Mayor of Bogalusa, Louisiana
- Incumbent
- Assumed office January 8, 2023
- Preceded by: Wendy Perrette

Personal details
- Born: June 10, 1999 (age 26) Mandeville, Louisiana
- Party: Democratic
- Website: Official Website

= Tyrin Truong =

Mayor of Bogalusa, Louisiana

Tyrin Truong (born June 10, 1999) is an American politician serving as the Mayor of Bogalusa, Louisiana. Elected in 2022 at the age of 23, he is the youngest mayor in the city's history.

== Early life and education ==
Tyrin Truong was born on June 10, 1999, in Mandeville, Louisiana. He graduated from Washington University in St. Louis with a degree in African and African American Studies, minoring in Political Science.

== Political career ==
In 2022, at the age of 23, Tyrin Truong was elected as the mayor of Bogalusa, defeating the two-term incumbent Wendy Perrette. Truong decided to run for office after hearing numerous complaints about the quality of life in his hometown, including crime, a lack of youth programs, and struggling businesses.

In April 2024, the state legislative auditor reported that Bogalusa was not in compliance with state audit laws, which affected the city's ability to receive state and federal funds. Truong cited the lack of proper transition from the previous administration as a significant challenge and has been working to rectify the situation.
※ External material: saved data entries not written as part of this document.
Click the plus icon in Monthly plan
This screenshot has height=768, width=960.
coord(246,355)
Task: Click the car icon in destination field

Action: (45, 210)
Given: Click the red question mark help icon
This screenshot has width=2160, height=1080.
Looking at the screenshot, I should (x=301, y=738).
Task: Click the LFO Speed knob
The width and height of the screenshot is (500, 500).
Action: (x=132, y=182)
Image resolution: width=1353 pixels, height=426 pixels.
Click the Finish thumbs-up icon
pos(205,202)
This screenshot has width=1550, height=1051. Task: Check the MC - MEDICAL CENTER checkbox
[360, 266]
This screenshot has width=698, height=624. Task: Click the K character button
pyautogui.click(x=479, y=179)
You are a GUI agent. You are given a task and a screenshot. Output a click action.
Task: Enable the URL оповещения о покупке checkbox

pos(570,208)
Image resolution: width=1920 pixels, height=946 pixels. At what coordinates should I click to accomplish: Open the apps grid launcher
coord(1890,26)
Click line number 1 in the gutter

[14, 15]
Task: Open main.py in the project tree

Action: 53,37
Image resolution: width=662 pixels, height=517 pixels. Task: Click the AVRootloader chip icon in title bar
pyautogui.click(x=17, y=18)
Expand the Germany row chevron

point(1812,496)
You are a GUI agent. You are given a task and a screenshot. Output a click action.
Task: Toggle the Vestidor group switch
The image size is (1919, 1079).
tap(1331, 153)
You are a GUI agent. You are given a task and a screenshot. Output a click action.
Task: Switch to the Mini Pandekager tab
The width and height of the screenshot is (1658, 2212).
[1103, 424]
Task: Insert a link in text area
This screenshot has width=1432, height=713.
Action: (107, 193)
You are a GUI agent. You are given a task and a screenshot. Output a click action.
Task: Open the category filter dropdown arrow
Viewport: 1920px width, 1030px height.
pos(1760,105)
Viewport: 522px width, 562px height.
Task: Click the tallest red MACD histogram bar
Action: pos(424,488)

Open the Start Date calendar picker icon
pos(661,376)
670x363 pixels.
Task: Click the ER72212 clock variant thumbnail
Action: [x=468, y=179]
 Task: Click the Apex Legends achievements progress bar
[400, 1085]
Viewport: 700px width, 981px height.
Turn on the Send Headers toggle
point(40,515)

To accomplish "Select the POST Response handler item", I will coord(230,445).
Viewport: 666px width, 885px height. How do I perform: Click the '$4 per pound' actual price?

Faced with crime and financial problems, Truong proposed dissolving the city's police department and transferring responsibilities to the Washington Parish Sheriff's Office. This proposal was part of a broader effort to reform law enforcement and address budget constraints.

In January 2025, he was arrested by the Louisiana State Police for involvement in drug trafficking and solicitation of prostitutes. In October 2025 he was indicted for malfeasance in office.

== Personal life ==
Truong has a young son. His grandfather was a Vietnamese immigrant who fought in the Vietnam War, and his mother is a U.S. Army veteran.